She is holding the hand-drawn message, scrawled out on a large piece of cardboard, at a corner of my town’s main intersection, along with two dozen others who are protesting the latest racial injustice. As I drive toward her, I am surprised to read, “black is a crime!”
My mind is still processing this improbable sentiment when I pass her and see the part of her cardboard that has been unwittingly folded back. “Being black is not a crime!”
It strikes me how this is a picture of our human condition. We are so unaware of the messages we give, despite our intentions. Who can know how our own prejudices blind us?
Isaiah speaks of a future day when all this will be changed. A coming king will reign in righteousness. Under him, human leaders will all rule with justice. Within this structure, transformation will flourish:
Then the eyes of those who see will no longer be closed,
and the ears of those who hear will listen.
The mind of the rash will know and understand,
and the stammering tongue will be fluent and clear. (Isaiah 32:3-4)
We would go a long way toward opening a dialogue in our current crisis if each of us were able to say, I am blind to your situation, deaf to your perspective, quick to make assumptions and inarticulate. But far too often, we are trapped by our own need to be right. No one wants to hold up a sign that reads, “I am part of the problem!”

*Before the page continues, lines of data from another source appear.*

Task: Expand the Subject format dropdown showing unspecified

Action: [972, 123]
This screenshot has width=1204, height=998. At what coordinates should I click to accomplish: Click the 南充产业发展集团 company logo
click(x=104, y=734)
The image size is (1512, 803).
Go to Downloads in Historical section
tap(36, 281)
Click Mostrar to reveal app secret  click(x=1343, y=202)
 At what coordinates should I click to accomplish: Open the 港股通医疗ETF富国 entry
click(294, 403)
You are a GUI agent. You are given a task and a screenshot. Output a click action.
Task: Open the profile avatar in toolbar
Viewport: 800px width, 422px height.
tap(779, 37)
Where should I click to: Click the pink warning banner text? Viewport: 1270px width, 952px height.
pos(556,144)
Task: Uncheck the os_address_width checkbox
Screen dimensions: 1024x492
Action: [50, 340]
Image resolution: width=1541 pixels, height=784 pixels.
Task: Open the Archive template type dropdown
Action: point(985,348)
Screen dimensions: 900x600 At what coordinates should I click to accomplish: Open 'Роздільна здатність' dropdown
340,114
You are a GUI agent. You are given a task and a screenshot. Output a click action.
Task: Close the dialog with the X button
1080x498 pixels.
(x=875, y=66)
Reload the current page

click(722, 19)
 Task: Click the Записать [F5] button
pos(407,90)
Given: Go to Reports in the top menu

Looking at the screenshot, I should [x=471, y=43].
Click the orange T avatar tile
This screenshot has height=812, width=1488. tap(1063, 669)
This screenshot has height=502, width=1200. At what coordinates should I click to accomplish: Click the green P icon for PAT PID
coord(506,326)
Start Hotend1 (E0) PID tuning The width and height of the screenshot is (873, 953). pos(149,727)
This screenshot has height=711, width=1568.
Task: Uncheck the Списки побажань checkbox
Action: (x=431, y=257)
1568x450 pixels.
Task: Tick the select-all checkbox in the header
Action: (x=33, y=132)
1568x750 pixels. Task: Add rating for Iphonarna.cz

The answer is the coming king. When Jesus’s cousin, John the Baptist, sent messengers to get confirmation from Jesus that he was “the one who is to come,” Jesus pointed to the effect of his ministry: “…the blind receive their sight, the lame walk, lepers are cleansed, and the deaf hear, the dead are raised up, the poor have good news preached to them.” (Luke 7:22)
These were physical transformations. But each malady mentioned has a spiritual counterpart, a product of our sin-forged bent toward self. Only Jesus can heal that.
It is time for the church to live this out. We live under the rule of the righteous king. We have been redeemed from our slavery to self. We should be the first to listen. To observe. To think before speaking. And to work tirelessly for the benefit of others.
Do nothing from selfish ambition or conceit, but in humility count others more significant than yourselves. (Philippians 2:3)
That’s the message I have to wrap around my stubborn heart today.
Lord, help us, your people, to set the tone in our troubled world. You taught us to pray, “your kingdom come.” Help us, in humility, to bring that kingdom in even a small way this week. Give us eyes that see and ears to hear, minds that understand and lips that speak.
Reader: What insight has God given you in the past week?